= Jane Rebecca Yorke =

Jane Rebecca Yorke (27 January 1872 – 1953) was an English medium who was the last person convicted under the Witchcraft Act 1735.

==Biography==
Yorke worked as a medium for many years from Forest Gate, Essex (now part of the London Borough of Newham). She was prosecuted by police in 1944 because of claims she was defrauding the public by exploiting wartime fears. During séances with Yorke, undercover police were told to ask about non-existent family members. Yorke provided elaborate details on them which she claimed had been provided by her spirit guide, such as telling an officer that his non-existent brother had been burned alive on a bombing mission. Yorke's alleged spirit guide was a Zulu, and she also frequently claimed to summon Queen Victoria. She was witnessed terrifying a hysterical woman who said she had seen the spirit of her dead brother, by warning her that her husband might also be killed. Yorke predicted that the Second World War would end in October 1944.

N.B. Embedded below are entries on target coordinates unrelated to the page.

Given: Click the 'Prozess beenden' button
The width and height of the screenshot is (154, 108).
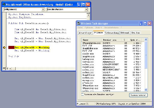Looking at the screenshot, I should 138,95.
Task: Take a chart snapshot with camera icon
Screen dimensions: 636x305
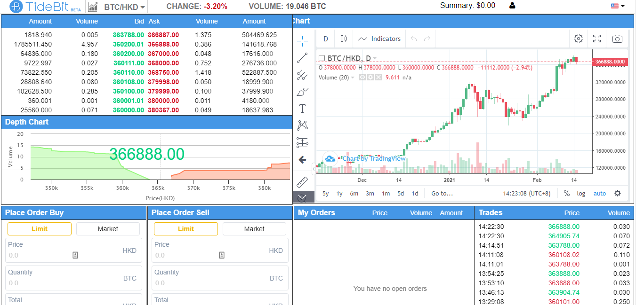Action: tap(617, 39)
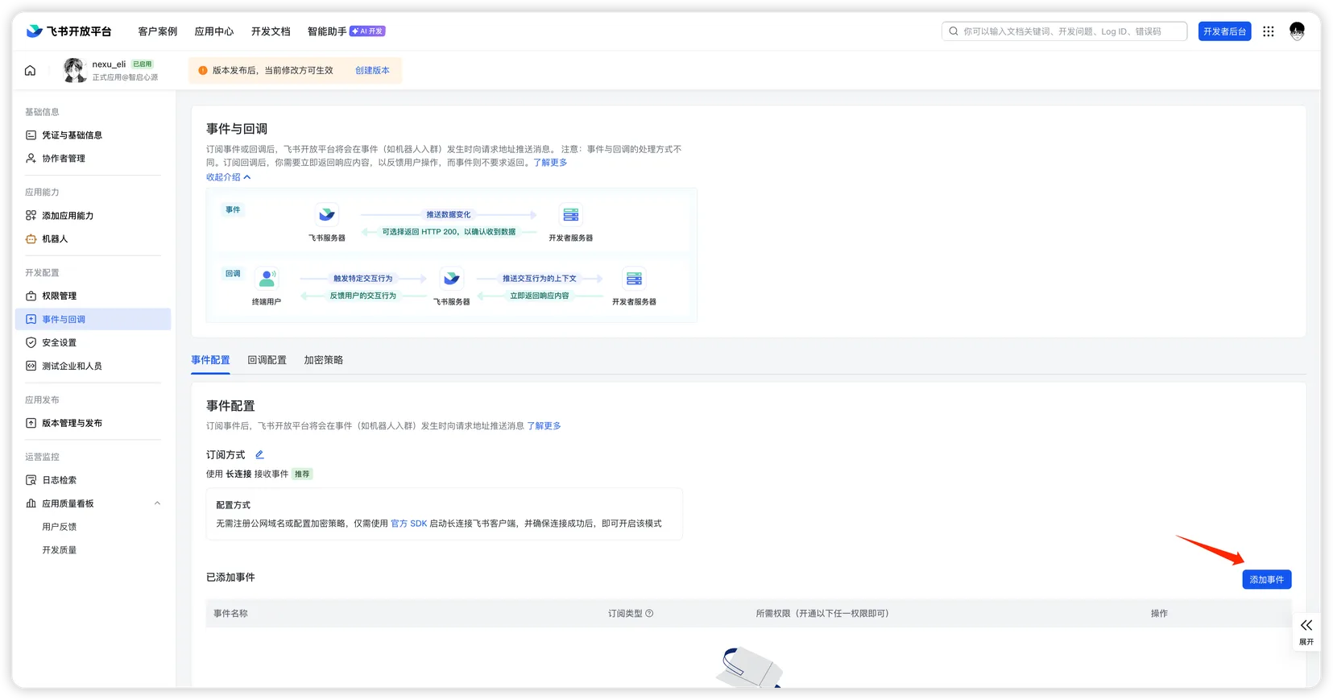The image size is (1333, 700).
Task: Click the 创建版本 link in banner
Action: tap(372, 71)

Yorke was arrested in July 1944. At her trial in September 1944 at London's Old Bailey, she was found guilty on seven counts against the Witchcraft Act 1735 of pretending "to cause the spirits of dead persons to be present." Yorke was fined £5 and placed on a good behaviour bond for three years, promising she would hold no more séances. The light sentence was due to her age of 72. She did not give any further séances.

Yorke's case demonstrated that, following the earlier trial of Helen Duncan, the Director of Public Prosecutions had decided that the Witchcraft Act 1735 was still useful in dealing with cases involving mediums. Although the Act was used as a threat in several subsequent cases, the last in 1950, this was the last in which someone was actually convicted under it.